We meet Edie (Miller) in rehab in 1970. She has long brown hair and the kind of oatmeal complexion you only get from daily facial pumicing and never opening the curtains. She's talking to a counsellor. This device is used to give the narrative some kind of shape as we return to her serenely relating the next chunk of her chaotic story to the unseen healthcare professional.
Warhol and Sedgwick only really hung out in New York and Paris for a year in 1965. But that's still a lot of soulless party action and montage-heavy exposition to squeeze into the 91 minutes of George Hickenlooper's brisk film. The story begins at college when the fresh-faced frat girl (kohl eyeliner = later moral degeneration) poses for a cutesy picture, taken by her pal. This is a handy visual signifier (if we were watching an afternoon TV movie about the 'Fight For Baby Jay' or some-such) which can be picked up and used later in the film to illustrate how Edie has changed. Hit us over the head with a photo why don't you.
So, Edie is a relatively green alumna from Santa Barbara who, on arrival in Manhattan, instantly becomes fabulous. There's no explanation as to how she got fabulous. There's just a moment at her first ever party in New York City where someone says to Andy Warhol (Pearce), "That's her," as she throws her head back and laughs. Andy is immediately entranced.

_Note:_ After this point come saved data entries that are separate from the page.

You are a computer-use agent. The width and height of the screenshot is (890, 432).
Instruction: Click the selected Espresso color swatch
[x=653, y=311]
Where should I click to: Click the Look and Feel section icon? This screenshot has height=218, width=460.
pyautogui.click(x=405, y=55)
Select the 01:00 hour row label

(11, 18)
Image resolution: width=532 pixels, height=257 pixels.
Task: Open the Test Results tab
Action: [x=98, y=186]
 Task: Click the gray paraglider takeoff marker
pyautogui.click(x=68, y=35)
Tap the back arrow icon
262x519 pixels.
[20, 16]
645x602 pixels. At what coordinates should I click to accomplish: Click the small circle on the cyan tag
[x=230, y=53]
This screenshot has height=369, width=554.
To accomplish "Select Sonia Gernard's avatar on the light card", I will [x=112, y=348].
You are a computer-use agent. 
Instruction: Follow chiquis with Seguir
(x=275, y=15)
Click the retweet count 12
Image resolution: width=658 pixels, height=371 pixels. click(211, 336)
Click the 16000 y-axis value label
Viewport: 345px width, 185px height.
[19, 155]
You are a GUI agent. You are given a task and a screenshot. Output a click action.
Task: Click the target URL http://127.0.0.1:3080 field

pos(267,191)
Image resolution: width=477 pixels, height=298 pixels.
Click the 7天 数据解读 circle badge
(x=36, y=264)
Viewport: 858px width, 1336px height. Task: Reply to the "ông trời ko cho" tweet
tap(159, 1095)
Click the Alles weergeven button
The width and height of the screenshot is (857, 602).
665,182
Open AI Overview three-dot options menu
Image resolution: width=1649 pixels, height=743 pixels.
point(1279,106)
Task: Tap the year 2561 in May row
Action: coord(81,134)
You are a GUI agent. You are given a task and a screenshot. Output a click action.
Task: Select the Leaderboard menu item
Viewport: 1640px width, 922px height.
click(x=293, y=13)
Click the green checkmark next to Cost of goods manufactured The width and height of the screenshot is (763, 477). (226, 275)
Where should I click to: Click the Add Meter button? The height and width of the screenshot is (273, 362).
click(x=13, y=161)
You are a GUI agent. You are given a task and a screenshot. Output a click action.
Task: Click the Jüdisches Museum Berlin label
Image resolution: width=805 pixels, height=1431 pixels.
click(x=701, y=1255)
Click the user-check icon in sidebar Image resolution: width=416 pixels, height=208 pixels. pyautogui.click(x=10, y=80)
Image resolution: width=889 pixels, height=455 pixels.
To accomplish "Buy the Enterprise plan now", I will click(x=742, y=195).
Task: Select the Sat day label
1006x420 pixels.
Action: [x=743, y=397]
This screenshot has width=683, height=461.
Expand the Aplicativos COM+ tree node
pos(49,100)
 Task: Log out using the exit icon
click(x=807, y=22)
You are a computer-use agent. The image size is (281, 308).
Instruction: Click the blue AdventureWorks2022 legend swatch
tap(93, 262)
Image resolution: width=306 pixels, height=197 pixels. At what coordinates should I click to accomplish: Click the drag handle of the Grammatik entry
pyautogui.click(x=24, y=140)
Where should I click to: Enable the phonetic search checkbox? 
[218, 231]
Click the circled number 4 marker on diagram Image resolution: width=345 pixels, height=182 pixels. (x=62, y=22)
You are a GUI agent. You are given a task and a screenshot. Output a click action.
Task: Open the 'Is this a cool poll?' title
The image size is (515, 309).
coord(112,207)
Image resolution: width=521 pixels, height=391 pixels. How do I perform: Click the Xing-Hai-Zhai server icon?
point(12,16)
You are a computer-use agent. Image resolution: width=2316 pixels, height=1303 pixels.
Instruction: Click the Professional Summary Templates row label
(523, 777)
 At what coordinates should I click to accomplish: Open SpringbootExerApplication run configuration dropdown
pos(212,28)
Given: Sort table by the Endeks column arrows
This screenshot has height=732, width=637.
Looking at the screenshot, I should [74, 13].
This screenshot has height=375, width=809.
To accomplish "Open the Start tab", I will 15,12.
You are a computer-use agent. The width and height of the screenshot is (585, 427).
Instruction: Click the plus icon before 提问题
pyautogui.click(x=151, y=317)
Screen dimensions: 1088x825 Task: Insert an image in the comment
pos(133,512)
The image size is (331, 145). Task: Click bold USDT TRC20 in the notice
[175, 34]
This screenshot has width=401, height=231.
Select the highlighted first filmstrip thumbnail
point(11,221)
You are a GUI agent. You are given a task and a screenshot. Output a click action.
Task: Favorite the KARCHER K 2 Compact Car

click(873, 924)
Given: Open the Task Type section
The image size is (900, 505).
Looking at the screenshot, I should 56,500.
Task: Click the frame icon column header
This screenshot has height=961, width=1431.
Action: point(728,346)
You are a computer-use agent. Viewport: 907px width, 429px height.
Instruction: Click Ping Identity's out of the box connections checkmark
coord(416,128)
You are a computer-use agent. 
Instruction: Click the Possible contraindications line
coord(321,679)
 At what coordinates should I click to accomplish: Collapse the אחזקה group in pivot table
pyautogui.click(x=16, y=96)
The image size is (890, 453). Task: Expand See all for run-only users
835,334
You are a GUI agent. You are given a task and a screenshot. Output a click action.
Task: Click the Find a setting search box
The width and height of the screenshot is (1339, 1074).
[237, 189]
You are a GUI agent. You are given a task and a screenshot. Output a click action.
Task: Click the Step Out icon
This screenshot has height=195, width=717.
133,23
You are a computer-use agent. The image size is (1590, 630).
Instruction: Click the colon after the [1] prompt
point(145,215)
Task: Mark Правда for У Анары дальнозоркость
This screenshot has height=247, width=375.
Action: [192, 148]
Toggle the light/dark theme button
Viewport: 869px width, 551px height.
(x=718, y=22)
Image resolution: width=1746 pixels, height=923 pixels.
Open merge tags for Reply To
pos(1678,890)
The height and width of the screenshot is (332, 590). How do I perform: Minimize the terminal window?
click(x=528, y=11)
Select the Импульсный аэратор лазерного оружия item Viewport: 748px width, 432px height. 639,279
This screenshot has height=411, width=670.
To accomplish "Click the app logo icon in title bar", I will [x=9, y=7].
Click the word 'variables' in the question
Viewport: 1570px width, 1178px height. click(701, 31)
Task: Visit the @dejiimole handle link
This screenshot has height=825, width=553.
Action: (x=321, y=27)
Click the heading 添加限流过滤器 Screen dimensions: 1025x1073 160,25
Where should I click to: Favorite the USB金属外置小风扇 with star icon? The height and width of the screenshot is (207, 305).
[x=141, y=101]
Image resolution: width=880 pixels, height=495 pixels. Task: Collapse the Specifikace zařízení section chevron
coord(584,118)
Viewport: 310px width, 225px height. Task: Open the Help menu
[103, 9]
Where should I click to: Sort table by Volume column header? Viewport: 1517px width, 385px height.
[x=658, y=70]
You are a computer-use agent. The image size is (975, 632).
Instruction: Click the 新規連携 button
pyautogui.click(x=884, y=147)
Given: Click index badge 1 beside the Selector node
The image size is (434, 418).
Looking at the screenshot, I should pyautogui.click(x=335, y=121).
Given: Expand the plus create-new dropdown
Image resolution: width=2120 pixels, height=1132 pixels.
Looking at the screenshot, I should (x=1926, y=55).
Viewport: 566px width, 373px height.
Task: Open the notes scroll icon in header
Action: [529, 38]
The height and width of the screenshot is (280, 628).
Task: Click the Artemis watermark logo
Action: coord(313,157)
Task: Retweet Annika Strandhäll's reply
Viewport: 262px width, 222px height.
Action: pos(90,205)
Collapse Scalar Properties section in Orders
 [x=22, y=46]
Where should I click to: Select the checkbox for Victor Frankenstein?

It's in the later stages of the film where Miller's performance suddenly shifts up a gear and you really start to feel for Edie. Up until then, it's Guy Pearce's film. He does a fantastic imitation of the Warhol we've all seen in film clips. His internal mantra could be Peter Cook in Bedazzled drawling, "You fill me with inertia."
"I just think people are so interesting," he tells one interviewer while appearing to nod off over a tax return. But Pearce gives him vulnerability and humour. And he's brilliantly cruel in his final scene with Edie, where the rejected muse confronts a newly Nico-ed up Warhol in a restaurant and incoherently blames him for her downfall.
Hayden Christensen is perfectly adequate as Not Bob Dylan, the rock star who apparently wins Edie's heart and forces her to look again at her frivolous ways. In an unbelievably simplified scene, after the rocker has flounced out of The Factory following a frosty screen test, he asks Edie to choose - her cuckoo chums or him. Warhol is supposed to be the devil and the rock star her rather deeper blue sea. But Pearce's performance makes Warhol look like the fun option. As for the rest of the supporting cast, they're just saying lines, actors in search of some direction judging by their rather disconnected performances. Mena Suvari is completely under-used.
As a launch pad for Miller's serious acting career, this is a good start. In moments of repose and playfulness she's far more impressive and affecting than when required to smear Rimmel all over her chops and wail. But as a well-conceived telling of a tragic life story, it's all over the place, flicking from trite afternoon teleplay to experimental art short and back. The sex scene between her and Christensen is pure Barbara Taylor Bradford with a Vaseline lens and gently tangled limbs lit by a log fire.
You can get away with a lot by saying it's a shallow film about shallow people. But the direction here lets down a sound script and some often brilliant acting.